▶ _What to work on_: Answer with a number only, giving how many lines in the data below include "Euro".

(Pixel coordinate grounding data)
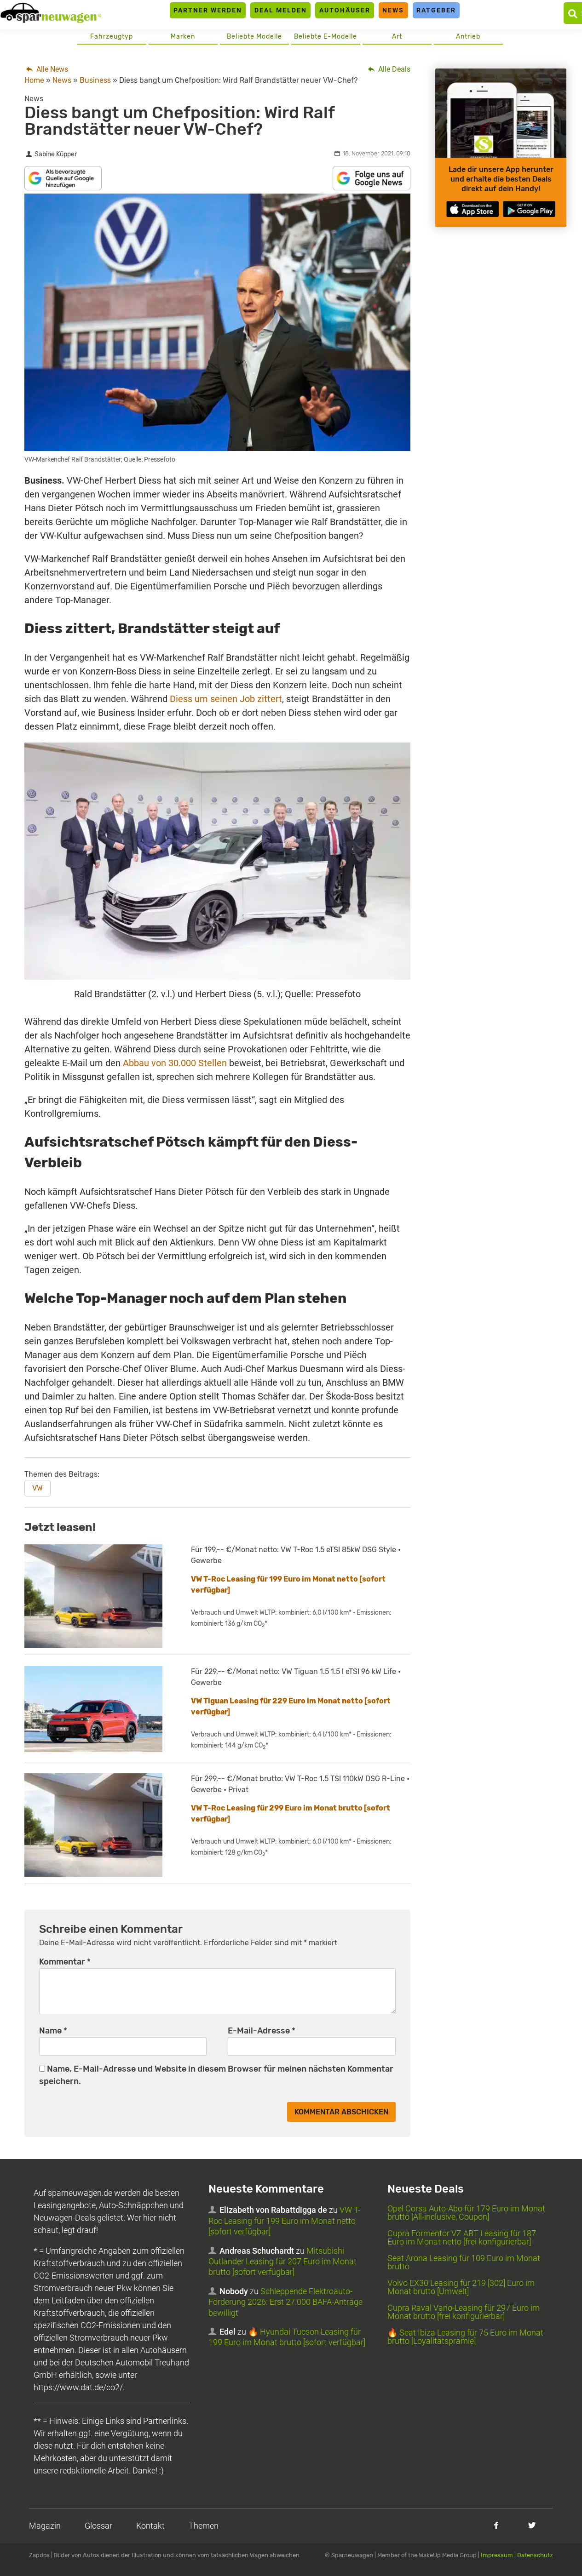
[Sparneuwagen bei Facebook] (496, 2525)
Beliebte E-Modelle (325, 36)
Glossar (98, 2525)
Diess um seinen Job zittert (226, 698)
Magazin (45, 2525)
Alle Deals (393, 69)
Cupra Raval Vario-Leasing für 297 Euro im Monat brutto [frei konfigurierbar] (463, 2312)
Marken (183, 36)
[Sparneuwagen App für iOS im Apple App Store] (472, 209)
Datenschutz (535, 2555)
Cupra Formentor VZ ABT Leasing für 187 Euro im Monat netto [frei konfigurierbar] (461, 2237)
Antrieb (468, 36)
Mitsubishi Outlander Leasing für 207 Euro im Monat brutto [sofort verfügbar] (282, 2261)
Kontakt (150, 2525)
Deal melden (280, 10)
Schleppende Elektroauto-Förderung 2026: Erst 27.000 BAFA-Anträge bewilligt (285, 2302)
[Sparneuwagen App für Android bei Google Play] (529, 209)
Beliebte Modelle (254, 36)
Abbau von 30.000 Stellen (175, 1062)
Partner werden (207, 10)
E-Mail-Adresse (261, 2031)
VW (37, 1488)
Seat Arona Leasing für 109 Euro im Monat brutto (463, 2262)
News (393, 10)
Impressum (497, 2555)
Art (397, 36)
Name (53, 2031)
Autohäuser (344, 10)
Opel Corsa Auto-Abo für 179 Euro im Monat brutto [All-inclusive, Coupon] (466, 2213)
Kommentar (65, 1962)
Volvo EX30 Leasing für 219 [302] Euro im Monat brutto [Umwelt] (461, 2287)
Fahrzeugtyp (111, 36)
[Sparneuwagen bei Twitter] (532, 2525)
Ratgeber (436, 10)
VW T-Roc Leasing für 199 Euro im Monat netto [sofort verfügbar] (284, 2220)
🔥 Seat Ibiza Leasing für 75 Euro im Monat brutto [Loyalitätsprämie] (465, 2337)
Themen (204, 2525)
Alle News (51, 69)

▶ _Response below_: 8